A fraction of what’s needed
So how could the US begin to close that gap?
First, it will need more money. While the Biden administration has boasted that the infrastructure package provides $73 billion for “clean energy transmission,” those funds are spread across a wide array of efforts, including research and development as well as demonstration projects in areas like carbon capture and clean hydrogen.
The current version of the infrastructure package sets aside only about $10 billion to $12 billion specifically for erecting transmission towers and wires, notes Rob Gramlich, president of power consulting firm Grid Strategies.
That’s a fraction of the amount the Princeton study found the US will need to put in work in the next nine years. While federal spending is designed to unlock private capital, the US would still need to invest tens of billions more to get to the necessary scales this decade, says Jesse Jenkins, a coauthor of the Princeton study and an assistant professor at the university.
It also establishes a $2.5 billion revolving loan program for projects, which effectively makes the Department of Energy the initial customer for new transmission lines. This federal financing could help get time-consuming but necessary transmission projects under way before the developer has lined up customers. That could ease the perpetual chicken-and-egg problem between building more electricity generation and constructing the lines needed to transport it, observers say.
Eventually the federal government can sell those rights to clean electricity plants that need access to the lines.

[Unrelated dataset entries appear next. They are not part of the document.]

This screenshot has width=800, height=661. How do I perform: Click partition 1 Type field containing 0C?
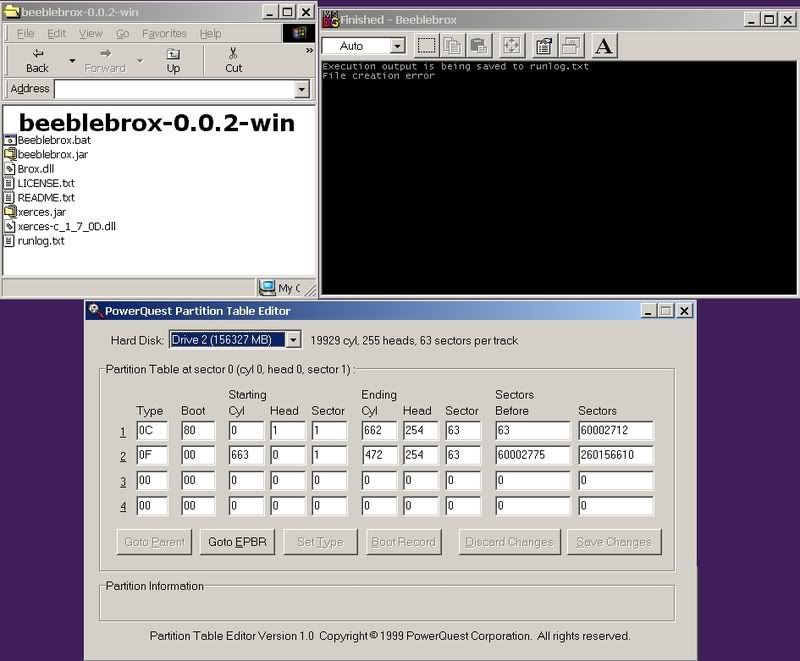(152, 431)
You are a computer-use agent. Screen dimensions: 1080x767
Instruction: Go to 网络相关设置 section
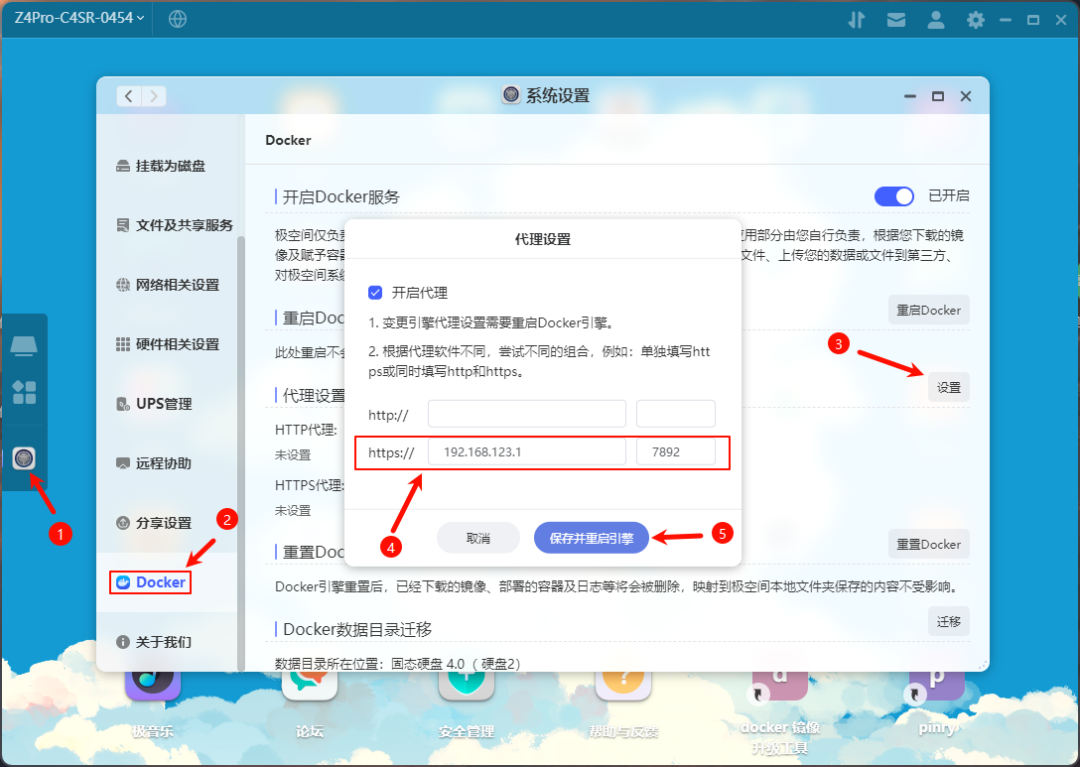click(x=170, y=284)
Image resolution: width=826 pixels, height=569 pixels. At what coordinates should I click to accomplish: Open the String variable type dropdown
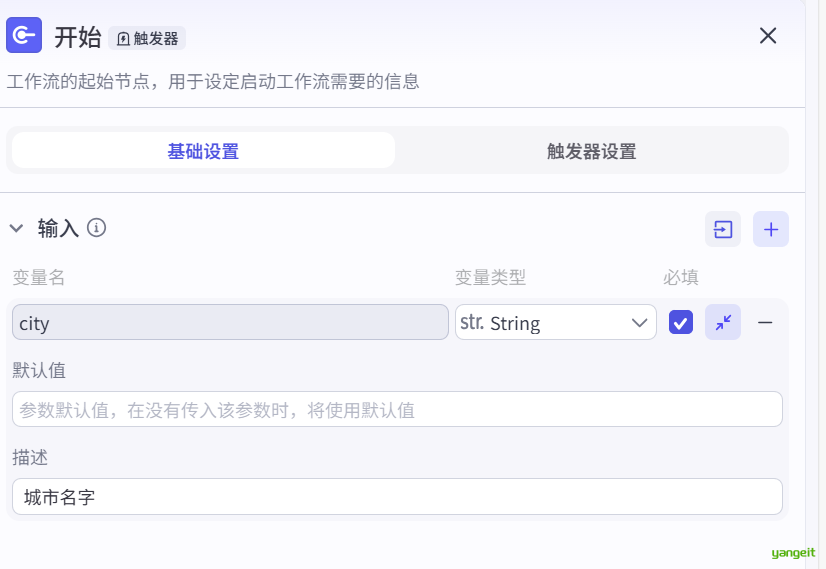click(x=555, y=322)
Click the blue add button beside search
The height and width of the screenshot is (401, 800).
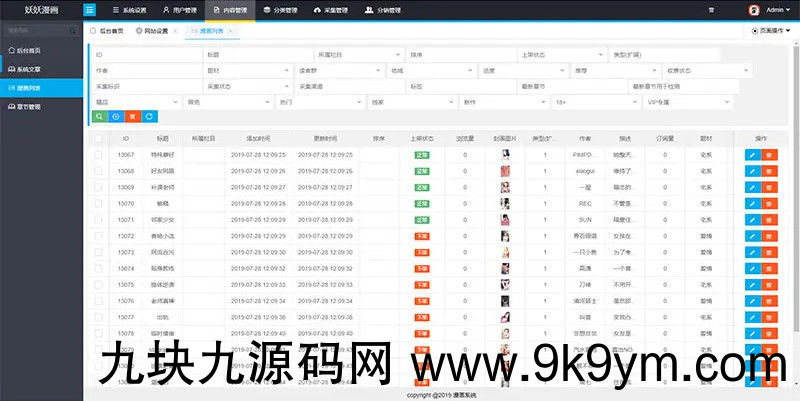pyautogui.click(x=115, y=117)
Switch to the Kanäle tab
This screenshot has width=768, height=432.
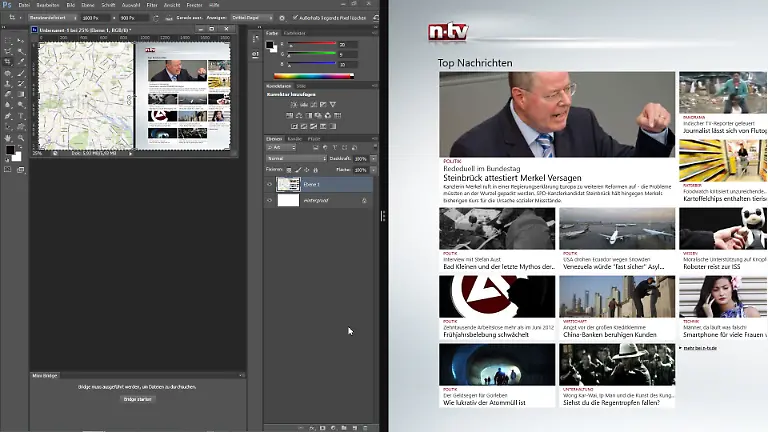point(294,138)
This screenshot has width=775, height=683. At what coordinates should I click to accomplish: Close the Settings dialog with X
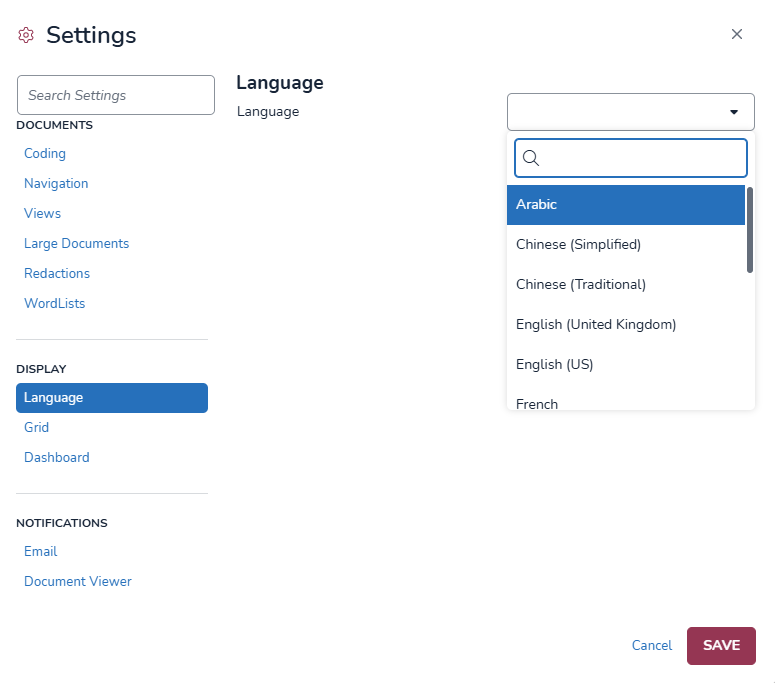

It’s a promising policy tool that “just needs another zero in that budget line,” Jenkins says.
Permitting permits
Though short on money, the proposed infrastructure bill does address approval logjams.
A long-running challenge in many parts of the US is that electricity generating capacity and energy demands grow faster than transmission systems. People and businesses want cheap, reliable electricity, but few embrace the necessary towers and wires—especially if they seem to deliver electricity and economic benefits mostly to far-off areas. There are often aesthetic, environmental, social justice, and business competition criticisms as well.
“If we are going to meet our climate goals, we have to figure out ways to approve these big transmission projects—and historically we’ve struggled to do so,” said Lindsey Walter, deputy director of the climate and energy program at Third Way, a center-left think tank in Washington, DC, in an email.
A 2005 energy law sought to address these tensions, granting the Federal Energy Regulatory Commission (FERC) the ability to step in and sign off on projects that could alleviate transmission constraints in certain areas designated national electric transmission corridors. But so far, the Department of Energy has only designated two such areas, in the mid-Atlantic and in Southern California.
In addition, a federal court of appeals ultimately limited FERC’s authority, finding it only had the right to sign off on projects if states or other jurisdictions held up an application for more than a year. It did not have the ability to overrule state rejections of applications under the law, the court ruled.